▸ Source information

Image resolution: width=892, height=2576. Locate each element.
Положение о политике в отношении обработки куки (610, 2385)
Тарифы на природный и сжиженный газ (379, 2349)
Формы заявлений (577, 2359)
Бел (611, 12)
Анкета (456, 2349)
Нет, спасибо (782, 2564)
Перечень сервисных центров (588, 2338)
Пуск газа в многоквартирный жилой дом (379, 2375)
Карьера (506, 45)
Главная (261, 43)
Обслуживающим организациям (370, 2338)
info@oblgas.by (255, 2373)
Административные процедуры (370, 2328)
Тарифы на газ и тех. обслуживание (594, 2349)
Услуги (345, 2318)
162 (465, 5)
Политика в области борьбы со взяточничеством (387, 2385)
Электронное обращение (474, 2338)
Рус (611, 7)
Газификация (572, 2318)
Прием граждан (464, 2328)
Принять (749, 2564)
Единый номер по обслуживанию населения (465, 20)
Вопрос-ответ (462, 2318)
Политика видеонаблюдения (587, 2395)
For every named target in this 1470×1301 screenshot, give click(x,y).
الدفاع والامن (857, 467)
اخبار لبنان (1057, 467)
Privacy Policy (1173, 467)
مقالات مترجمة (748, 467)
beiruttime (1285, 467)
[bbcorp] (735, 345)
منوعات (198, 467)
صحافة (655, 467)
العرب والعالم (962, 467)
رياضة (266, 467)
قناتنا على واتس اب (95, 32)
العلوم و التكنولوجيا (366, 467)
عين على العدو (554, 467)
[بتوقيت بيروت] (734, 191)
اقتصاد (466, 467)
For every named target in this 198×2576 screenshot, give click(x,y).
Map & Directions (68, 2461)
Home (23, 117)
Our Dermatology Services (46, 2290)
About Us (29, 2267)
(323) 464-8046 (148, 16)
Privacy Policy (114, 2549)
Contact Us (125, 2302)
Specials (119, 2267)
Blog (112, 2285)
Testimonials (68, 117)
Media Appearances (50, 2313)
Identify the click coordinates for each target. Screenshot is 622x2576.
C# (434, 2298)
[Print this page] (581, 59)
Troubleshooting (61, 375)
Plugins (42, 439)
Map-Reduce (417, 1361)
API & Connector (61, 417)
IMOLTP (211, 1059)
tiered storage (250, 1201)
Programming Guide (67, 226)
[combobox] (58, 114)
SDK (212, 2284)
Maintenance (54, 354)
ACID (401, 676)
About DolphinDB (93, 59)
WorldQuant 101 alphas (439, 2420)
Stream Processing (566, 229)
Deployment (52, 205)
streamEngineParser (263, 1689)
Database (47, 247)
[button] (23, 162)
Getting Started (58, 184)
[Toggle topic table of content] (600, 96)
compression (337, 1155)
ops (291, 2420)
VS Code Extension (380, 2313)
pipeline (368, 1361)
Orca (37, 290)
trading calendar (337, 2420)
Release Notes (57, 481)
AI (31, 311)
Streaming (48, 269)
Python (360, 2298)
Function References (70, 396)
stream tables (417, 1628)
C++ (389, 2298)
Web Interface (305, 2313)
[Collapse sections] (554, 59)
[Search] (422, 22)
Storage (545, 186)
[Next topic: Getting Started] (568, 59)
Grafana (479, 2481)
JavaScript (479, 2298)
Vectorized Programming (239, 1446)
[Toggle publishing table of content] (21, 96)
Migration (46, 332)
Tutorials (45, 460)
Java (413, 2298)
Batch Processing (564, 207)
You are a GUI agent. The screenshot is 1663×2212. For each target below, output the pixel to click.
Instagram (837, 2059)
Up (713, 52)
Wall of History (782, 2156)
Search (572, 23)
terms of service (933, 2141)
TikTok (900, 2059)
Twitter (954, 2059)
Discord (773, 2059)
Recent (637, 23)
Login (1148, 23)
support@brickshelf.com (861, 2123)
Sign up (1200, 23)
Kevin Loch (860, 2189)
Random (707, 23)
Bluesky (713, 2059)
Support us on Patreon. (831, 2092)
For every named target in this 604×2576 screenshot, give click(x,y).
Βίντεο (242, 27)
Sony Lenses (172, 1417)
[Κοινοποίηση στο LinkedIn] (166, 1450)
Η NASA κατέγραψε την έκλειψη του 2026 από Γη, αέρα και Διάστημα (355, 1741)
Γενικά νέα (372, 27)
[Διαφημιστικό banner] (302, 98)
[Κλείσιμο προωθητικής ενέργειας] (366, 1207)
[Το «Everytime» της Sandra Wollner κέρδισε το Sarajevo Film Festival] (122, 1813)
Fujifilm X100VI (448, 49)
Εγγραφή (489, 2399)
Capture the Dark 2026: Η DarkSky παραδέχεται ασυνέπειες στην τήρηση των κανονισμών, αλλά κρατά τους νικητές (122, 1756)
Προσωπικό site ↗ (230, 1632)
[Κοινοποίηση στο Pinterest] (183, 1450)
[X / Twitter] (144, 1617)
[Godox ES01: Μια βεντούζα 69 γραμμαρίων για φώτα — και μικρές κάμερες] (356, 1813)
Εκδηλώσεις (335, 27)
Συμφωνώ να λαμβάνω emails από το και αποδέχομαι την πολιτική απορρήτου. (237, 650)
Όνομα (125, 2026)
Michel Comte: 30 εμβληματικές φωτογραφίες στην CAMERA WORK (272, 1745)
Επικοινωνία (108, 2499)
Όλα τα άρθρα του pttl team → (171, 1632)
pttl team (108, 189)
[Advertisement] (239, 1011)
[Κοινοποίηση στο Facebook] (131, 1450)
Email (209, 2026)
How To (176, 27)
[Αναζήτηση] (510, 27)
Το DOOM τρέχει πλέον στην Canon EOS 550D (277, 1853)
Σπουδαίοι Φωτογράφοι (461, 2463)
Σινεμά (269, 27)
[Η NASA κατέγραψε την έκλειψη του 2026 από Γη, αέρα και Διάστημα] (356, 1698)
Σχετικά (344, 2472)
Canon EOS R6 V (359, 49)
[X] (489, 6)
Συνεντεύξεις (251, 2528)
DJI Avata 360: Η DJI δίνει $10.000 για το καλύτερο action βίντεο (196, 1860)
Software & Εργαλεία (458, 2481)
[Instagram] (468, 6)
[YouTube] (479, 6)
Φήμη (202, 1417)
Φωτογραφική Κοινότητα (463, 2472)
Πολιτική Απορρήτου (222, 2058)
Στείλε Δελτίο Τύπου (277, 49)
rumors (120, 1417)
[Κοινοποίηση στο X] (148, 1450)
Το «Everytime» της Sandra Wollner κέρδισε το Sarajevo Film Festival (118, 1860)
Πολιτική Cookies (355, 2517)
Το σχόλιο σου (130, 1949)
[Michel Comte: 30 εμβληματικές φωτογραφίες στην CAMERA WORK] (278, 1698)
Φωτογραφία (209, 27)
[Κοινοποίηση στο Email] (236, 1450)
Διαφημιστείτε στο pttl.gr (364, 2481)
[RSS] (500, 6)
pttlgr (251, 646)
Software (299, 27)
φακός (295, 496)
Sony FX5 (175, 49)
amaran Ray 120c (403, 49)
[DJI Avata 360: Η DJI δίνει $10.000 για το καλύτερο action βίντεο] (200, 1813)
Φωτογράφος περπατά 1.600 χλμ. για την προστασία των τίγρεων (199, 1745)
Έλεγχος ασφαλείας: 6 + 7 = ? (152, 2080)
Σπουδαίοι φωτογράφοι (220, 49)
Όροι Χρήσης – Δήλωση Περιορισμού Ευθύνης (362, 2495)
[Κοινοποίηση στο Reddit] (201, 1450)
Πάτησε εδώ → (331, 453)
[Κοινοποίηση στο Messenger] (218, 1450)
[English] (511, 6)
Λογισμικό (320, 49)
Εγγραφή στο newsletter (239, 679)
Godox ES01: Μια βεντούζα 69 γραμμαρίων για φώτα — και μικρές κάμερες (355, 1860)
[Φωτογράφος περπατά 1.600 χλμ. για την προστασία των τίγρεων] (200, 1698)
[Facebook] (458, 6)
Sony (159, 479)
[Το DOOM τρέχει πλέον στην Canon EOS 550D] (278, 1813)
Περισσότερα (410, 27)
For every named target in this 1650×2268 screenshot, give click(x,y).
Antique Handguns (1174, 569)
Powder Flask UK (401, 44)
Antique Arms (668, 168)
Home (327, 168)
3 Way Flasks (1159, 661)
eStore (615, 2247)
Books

▸ Exercise aim
The lines to copy are those in the listing that contain "click".

▸ Answer to this task
For every named target in this 1470×1301 screenshot, give click(x,y).
For every named target in this 198×2576 screenshot, give click(x,y).
Identify the click coordinates for each target. Screenshot is 622x2576.
You are a GUI agent. The screenshot is 1663×2212. For each target below, output the pixel to click.
For every named target in this 604×2576 screenshot, give click(x,y).
For every named target in this 1650×2268 screenshot, give click(x,y).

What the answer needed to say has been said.